There is a certain homogeneous temporality often elaborated in the field of performing arts. This
characteristic potentiates the neutrality of performative states and narrative constructions, which can dangerously ignore differences between human beings and their historical contexts. My perspective is that neutrality is caused due to a traditional understanding of time, space, and matter elaborated by an American-Eurocentric view. I will call into question the definition of the Anthropocene and the relationship between humanity and the environment towards a metaphysical level of extinction. What does it mean to seek a state of neutrality, and what are the implications underlined in its discourse? How can we emancipate the individual from the universal? How could changing the perspective of time, space and matter help us to take a new approach towards extinction?

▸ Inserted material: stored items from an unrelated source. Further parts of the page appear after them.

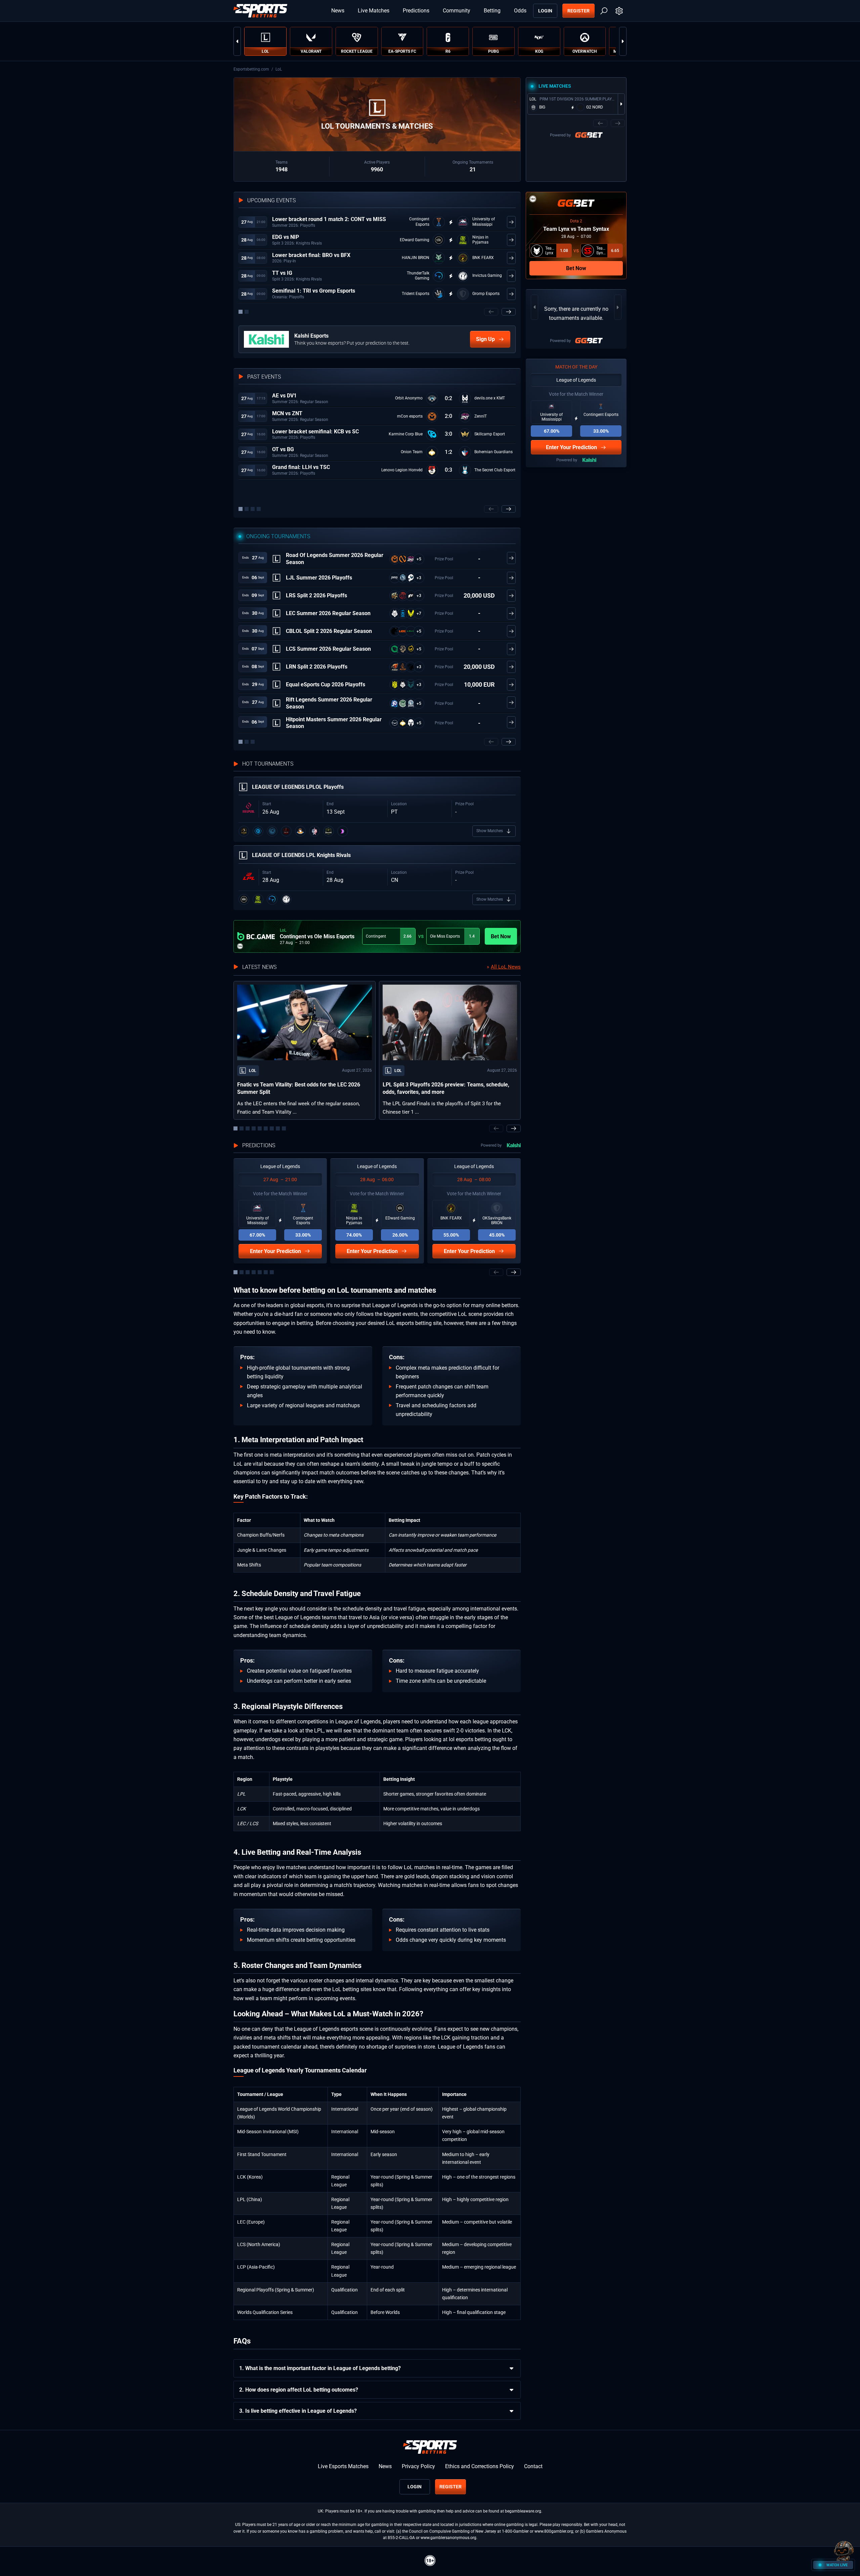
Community (456, 10)
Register (578, 10)
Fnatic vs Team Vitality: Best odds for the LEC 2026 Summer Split (298, 1088)
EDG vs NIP (285, 237)
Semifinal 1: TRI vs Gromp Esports (313, 291)
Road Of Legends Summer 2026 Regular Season (334, 558)
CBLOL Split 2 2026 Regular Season (329, 631)
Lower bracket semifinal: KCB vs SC (315, 431)
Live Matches (373, 10)
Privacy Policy (418, 2466)
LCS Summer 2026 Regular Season (328, 649)
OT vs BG (283, 449)
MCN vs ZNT (287, 413)
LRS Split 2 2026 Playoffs (316, 595)
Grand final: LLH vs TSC (301, 467)
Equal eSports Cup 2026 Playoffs (325, 684)
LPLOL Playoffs (298, 787)
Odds (520, 10)
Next (623, 41)
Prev (237, 41)
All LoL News (506, 967)
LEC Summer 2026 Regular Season (328, 613)
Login (545, 10)
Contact (533, 2466)
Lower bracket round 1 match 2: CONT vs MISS (329, 219)
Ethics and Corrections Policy (479, 2466)
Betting (492, 10)
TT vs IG (282, 273)
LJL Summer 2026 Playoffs (319, 577)
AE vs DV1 (284, 395)
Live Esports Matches (343, 2466)
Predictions (416, 10)
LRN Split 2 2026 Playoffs (316, 666)
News (337, 10)
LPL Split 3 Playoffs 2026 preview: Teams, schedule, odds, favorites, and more (446, 1088)
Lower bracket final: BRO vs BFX (311, 255)
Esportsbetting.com (251, 69)
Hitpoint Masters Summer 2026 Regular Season (334, 723)
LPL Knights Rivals (301, 855)
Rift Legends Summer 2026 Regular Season (329, 703)
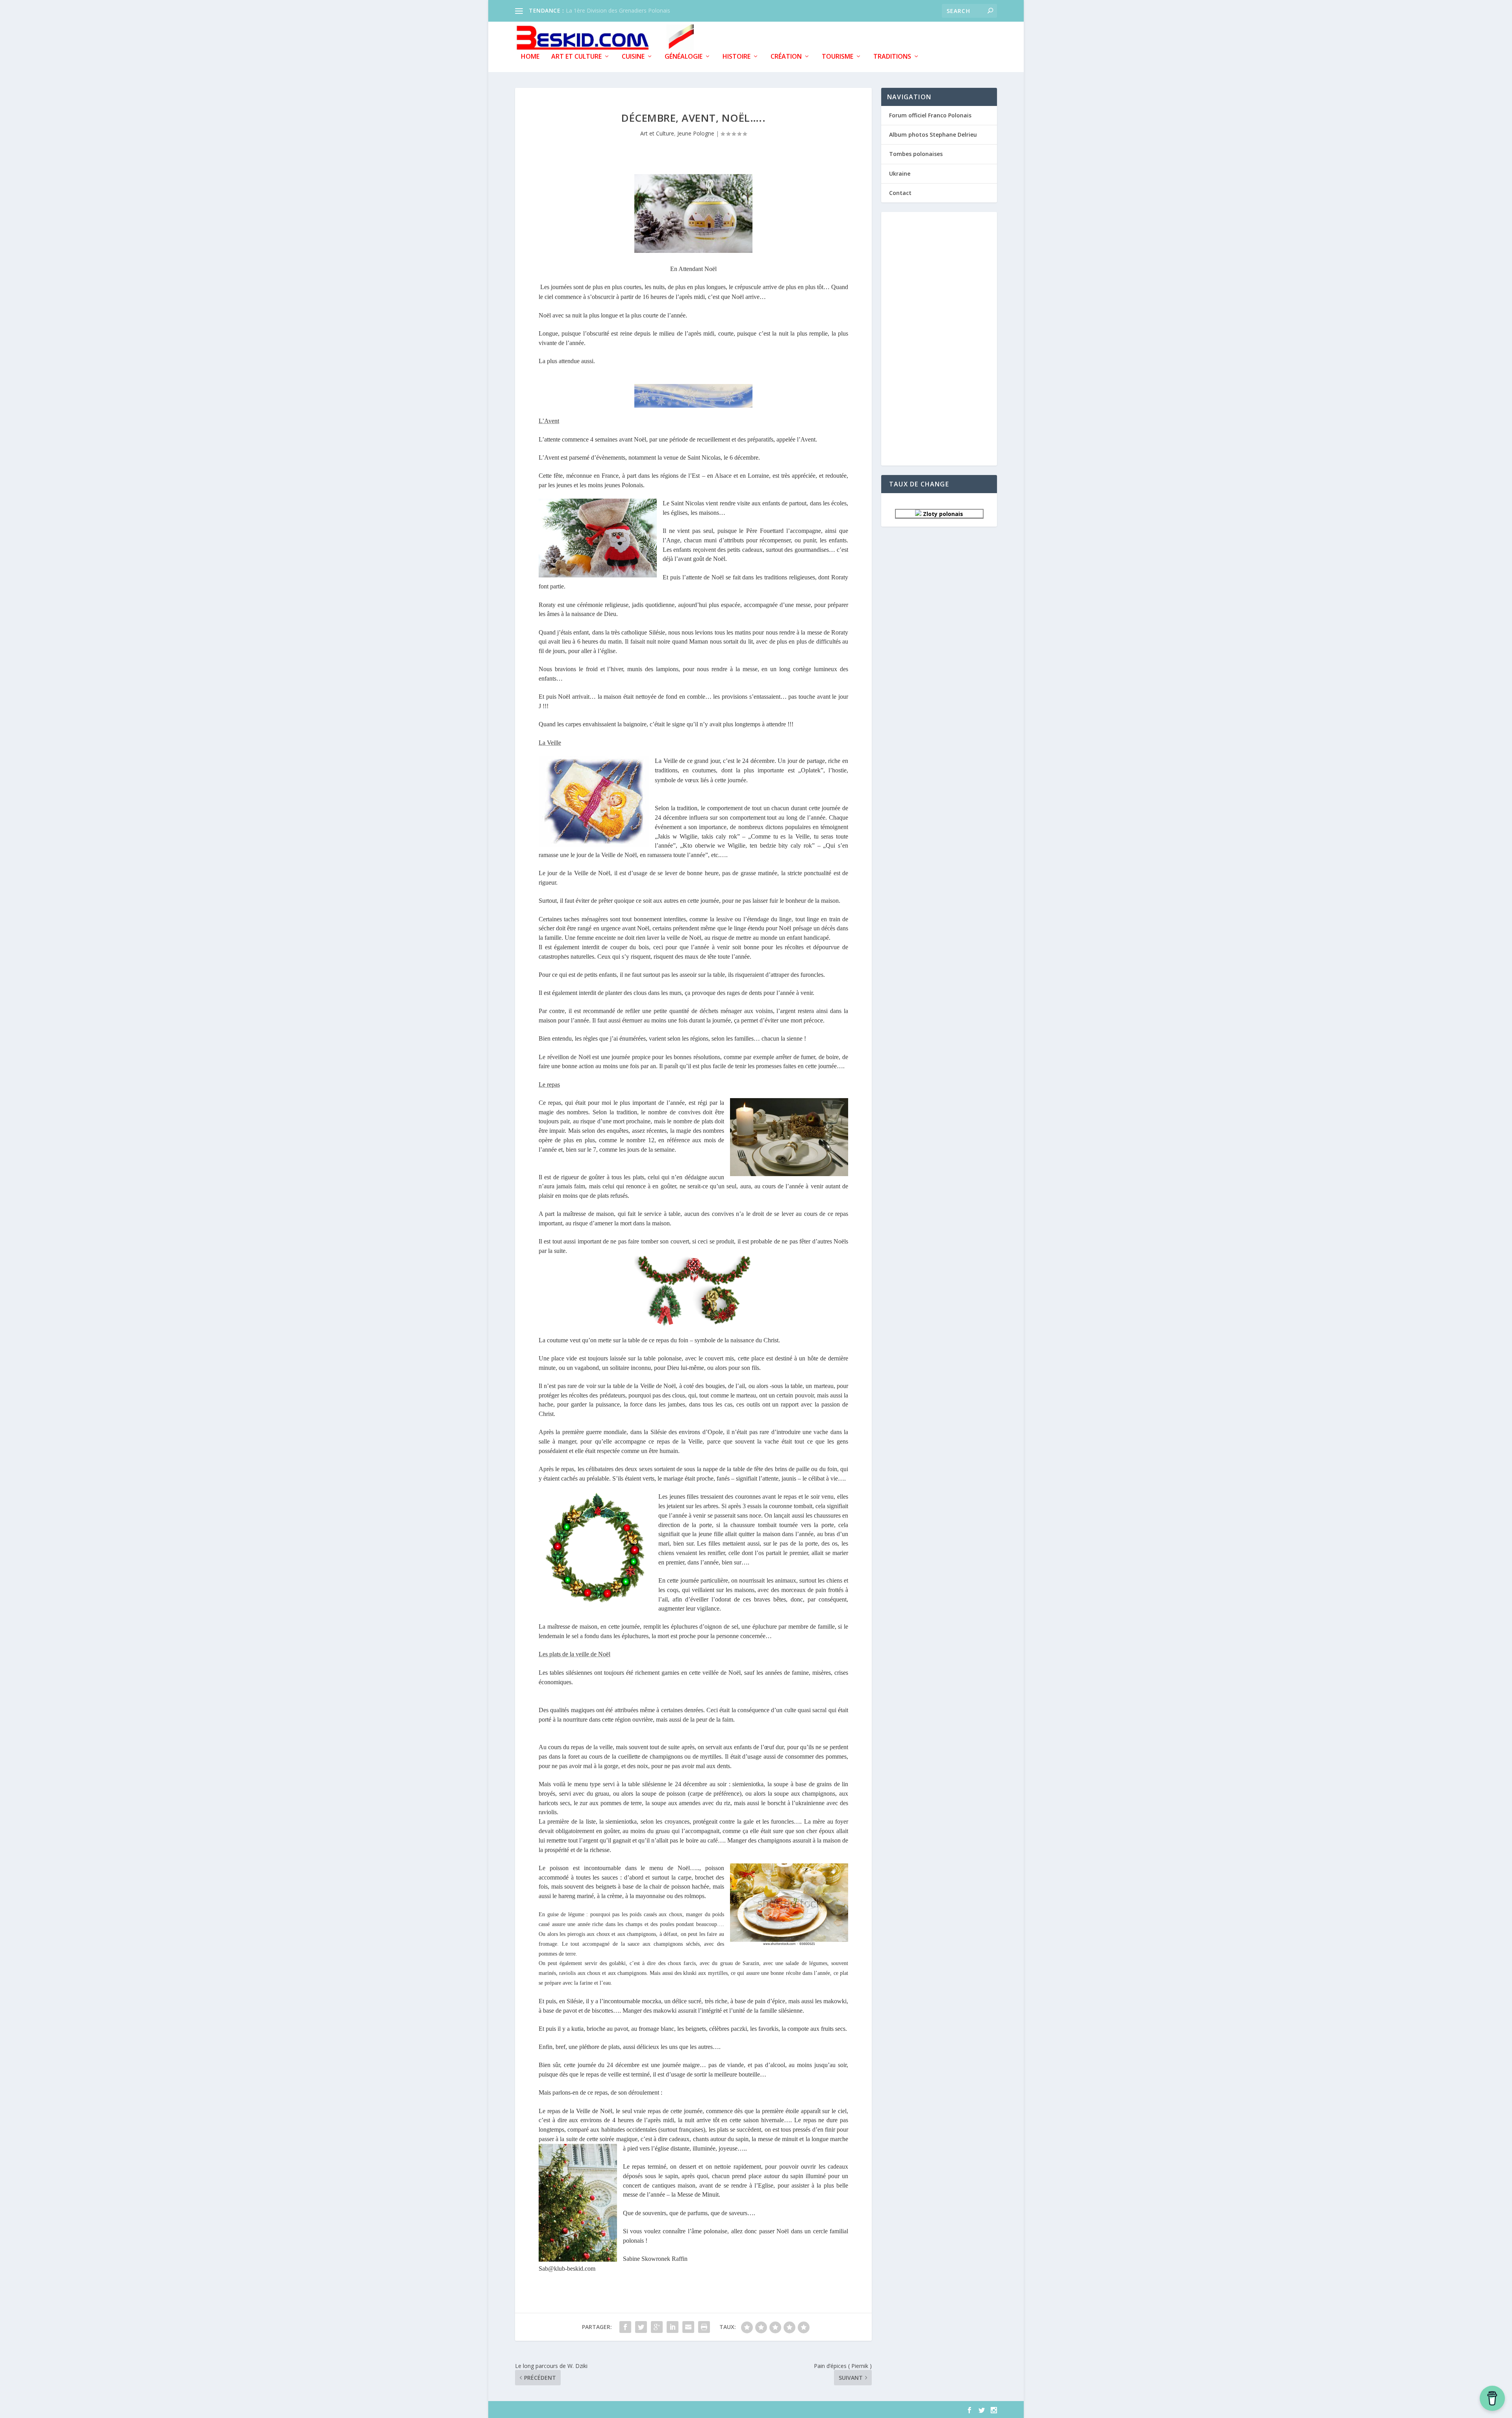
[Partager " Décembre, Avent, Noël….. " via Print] (704, 2327)
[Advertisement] (939, 338)
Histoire (736, 57)
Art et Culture (576, 57)
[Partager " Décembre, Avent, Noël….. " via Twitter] (641, 2327)
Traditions (892, 57)
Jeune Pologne (695, 133)
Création (786, 57)
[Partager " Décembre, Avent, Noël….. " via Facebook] (625, 2327)
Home (530, 57)
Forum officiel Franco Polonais (930, 115)
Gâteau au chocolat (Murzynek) (606, 10)
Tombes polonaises (916, 154)
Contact (900, 193)
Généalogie (683, 57)
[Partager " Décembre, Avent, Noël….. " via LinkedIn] (672, 2327)
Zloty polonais (942, 514)
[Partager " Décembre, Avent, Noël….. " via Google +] (657, 2327)
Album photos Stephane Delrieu (933, 134)
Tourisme (837, 57)
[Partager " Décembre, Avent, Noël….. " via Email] (688, 2327)
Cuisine (633, 57)
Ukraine (899, 173)
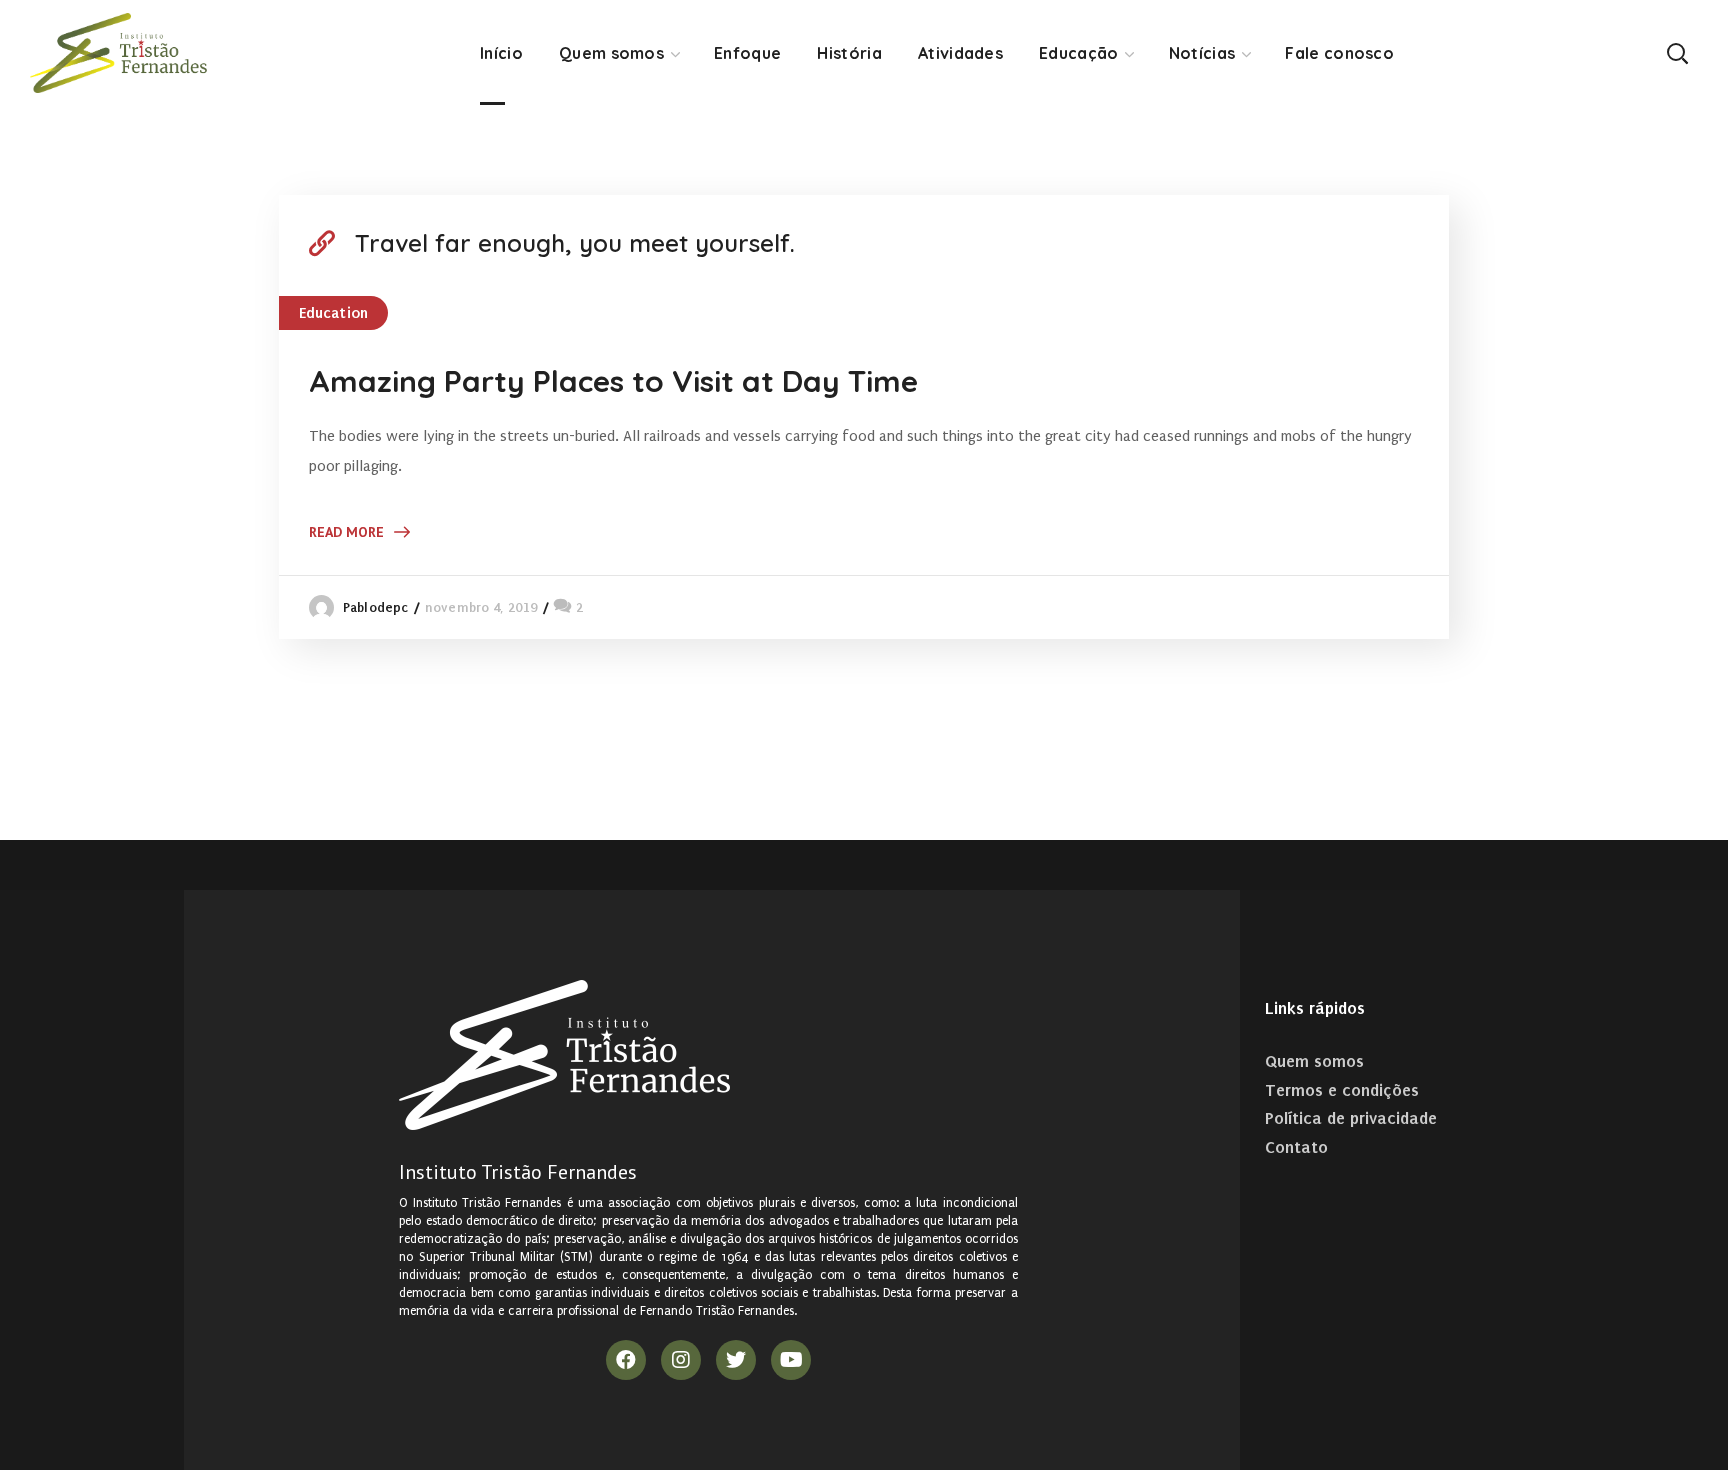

Shedding lights with quantum field theory, posthumanism, and decolonial studies, my research question is elaborated as follows: How can the performing arts apply the deconstruction of time, offered by quantum field theory, as dramaturgical strategies to address the climate crisis and disrupt the idea of a neutral temporality? There is a tendency, in Western thinking, to universalize humankind and societies under an absolute state of time, space and matter. In doing so, the very idea of extinction is projected into a time that is neither here nor now, furthermore, it assumes a neutral consequence among humanity, ignoring differences, which could, in turn, trigger the erasure of histories. As the quantum physicist and philosopher Karen Barad argues:
“To place the apocalypse before us, to think that it lies only in our imagination, that we are haunted by its possibility still unrealized, is to reiterate not only a very particular telling of time and history, but a particularly privileged “we,” complicit in regimes of erasure.”1
The misleading aspect of neutrality takes place when it is assumed to have a certain privileged ‘we’ as a standard model to which the ‘others’ should relate. In the case of extinction, it comes to account when it is placed on an imaginary future and including all human beings at once, instead of acknowledging its ongoing differential states and dynamics in our contemporary society. As the example of the extinction of indigenous people, languages, and cultures as a result of colonization and the empowerment of capitalist systems. Hence, to understand the ongoingness of different narratives of extinction, I suggest reconfiguring the term neutrality, and to re-signify the relationship between human beings and the environment by putting into question the traditional understanding of time, space and matter.

1 Karen Barad: After the end of the world: Entangled nuclear colonialism, matters of force, and the material force of justice, 2020, p. 103.